Is it possible to measure distance to object with phone camera?
I mean, in my application I start the camera, facing the camera to the object (lets say house) and then press the button and it calculates the distance and shows me in screen.
If it's possible where I can find some tutorial or information about it?
I accept the question has been answered adequately (with the obvious caveats of requiring level ground and possible accuracy problems) but for those who don't believe it can be done or that it needs a video camera, let me explain the low-level math needed to do it....
The picture above shows me standing outside my house. The horizontal (d) is the distance I want to measure and the vertical (h) is the height above the ground at which I'm holding the camera. In this case 'h' is a known value when I'm holding the android camera at eye-level (approx 67 inches or 1.7 metres). When I tilt the camera to aim it directly at the point my house meets the ground, all the software needs to do is work out the angle (a) relative to vertical and it can calculate 'd' using...
d = h * tan a
Well you should read how ithinkdiff.com "measures" the distance:
Uses the angle of the iPhone to estimate the distance to a point on the ground.
Hold the iPhone in front of you, align the point in the camera and get a direct
reading of the distance. The distance can then be used in the speed tool.

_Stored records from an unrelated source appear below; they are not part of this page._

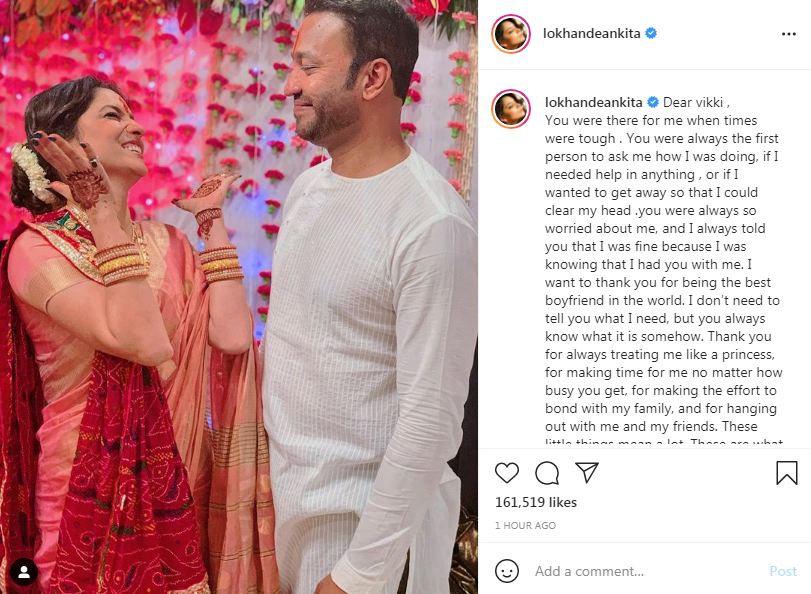Click the header profile avatar
The image size is (811, 594).
[x=511, y=34]
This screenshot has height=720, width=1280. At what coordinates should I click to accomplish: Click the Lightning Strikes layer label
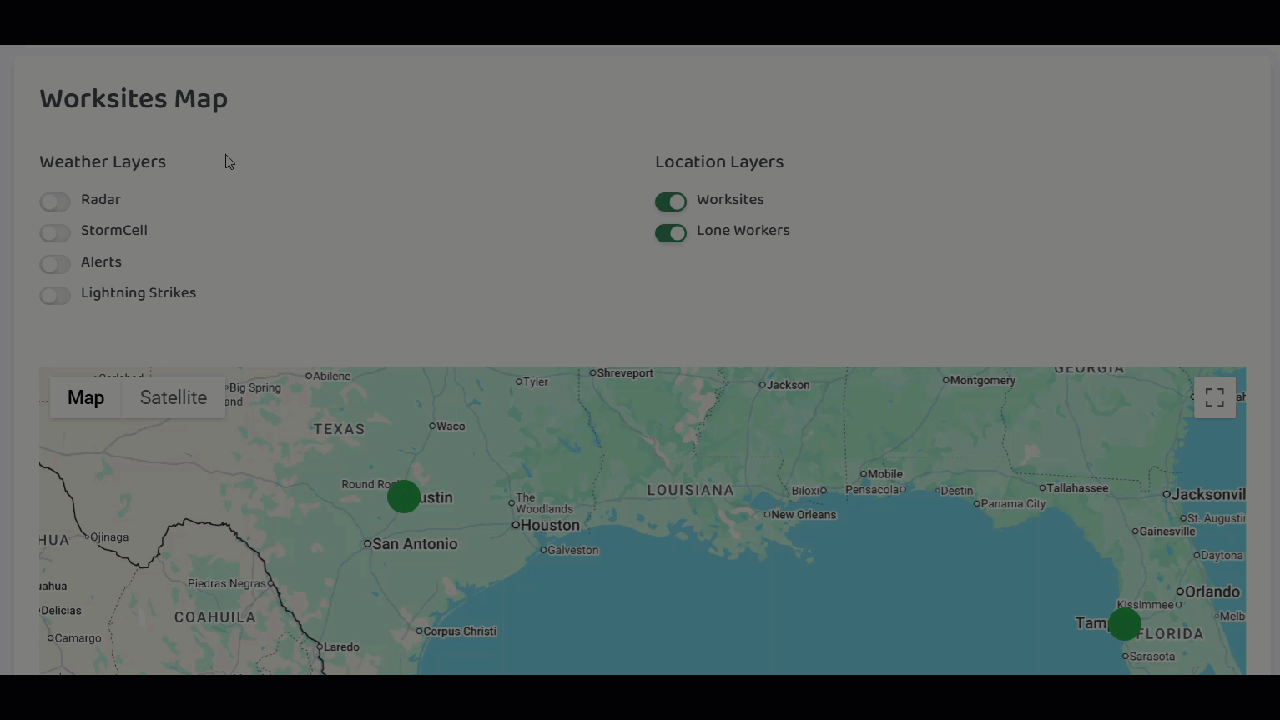pos(138,292)
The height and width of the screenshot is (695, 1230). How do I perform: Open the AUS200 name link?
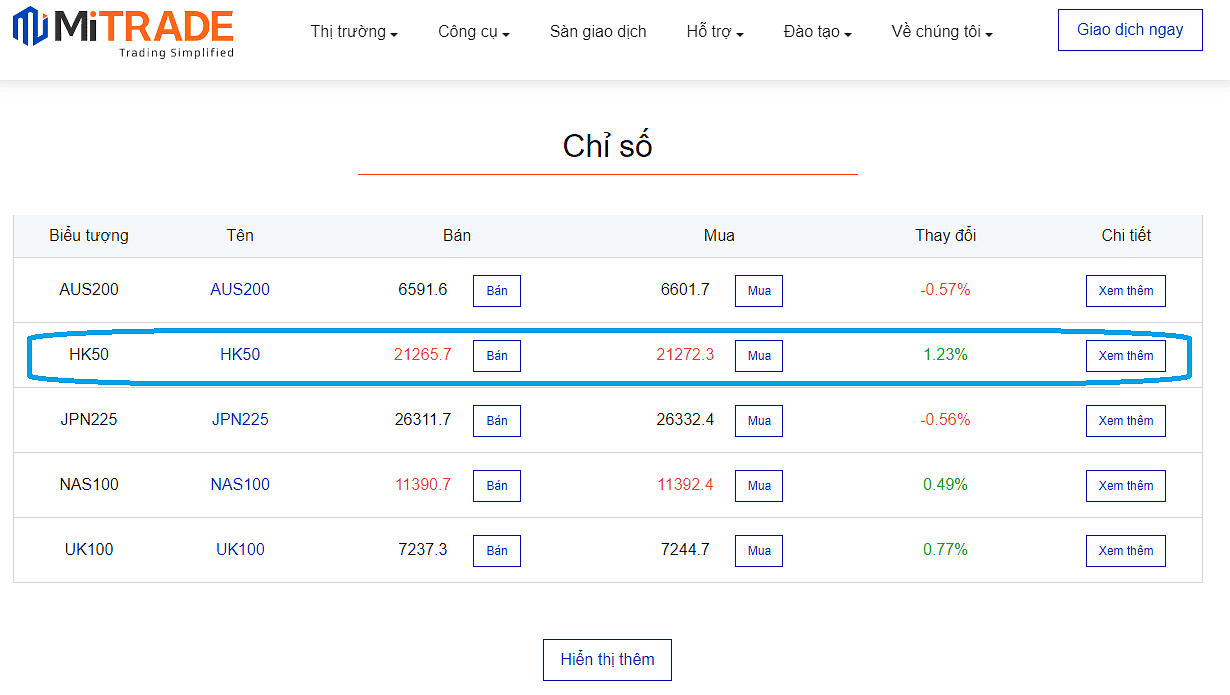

So basically it takes the height of where you hold the phone (eye-level), then you must point the camera to the point where object touches the ground. Then the phone measures the inclination and with simple trigonometry it calculates distance.
This is of course not very accurate. It gets less accurate the further the object is. Also it assumes that the ground is level.
Nope. The camera can only give you image data and an image alone doesn't give you enough information to give you depth information. If you had multiple images that you had location information for or even video you could then process it to triangulate the distance, but a single image alone would not be enough to give you a distance.
You can use the technique used by our eye to get perspective of depth and distance.
1) Get 2 images of the same object from two different camera positions.
2) The distance or pixels between object in 2 images is inversely proportional to distance between camera and object.
The implementation is available at https://github.com/agnelvishal/Distance-between-camera-and-object
Here is the research paper http://dsc.ijs.si/files/papers/S101%20Mrovlje.pdf
You have the angle in the phone's accelerometer. If you calculate the tangent of this angle and multiply it by the height of the camera lens, you get the distance.
I think this App uses the approach MisterSquonk mentioned (its free). Watch the "Trigonometry" technique.
I think by using FastCV you can calculate the distance between Camera and the object. In this You dont need to know the angle or the Position of camera that you are holding above ground Level. take a look at this question here
One way to achieve this is using the DPI's in your device. You can take a picture and calculate the height. But you'll need another object as a reference and then you will be able to know the problem with this method could be the perspective between the objects
I think it could be possible doing that using the phone camera. I know that the modern phones use lenses to focus on a object. If it is possible to know their focal length and their position(displacement) to focus on the chosen object it's also possible to determinate the distance.
No. Only with two cameras in stereo mode, like the xbox 360 kinect. It takes at least 3 points to triangulate distance.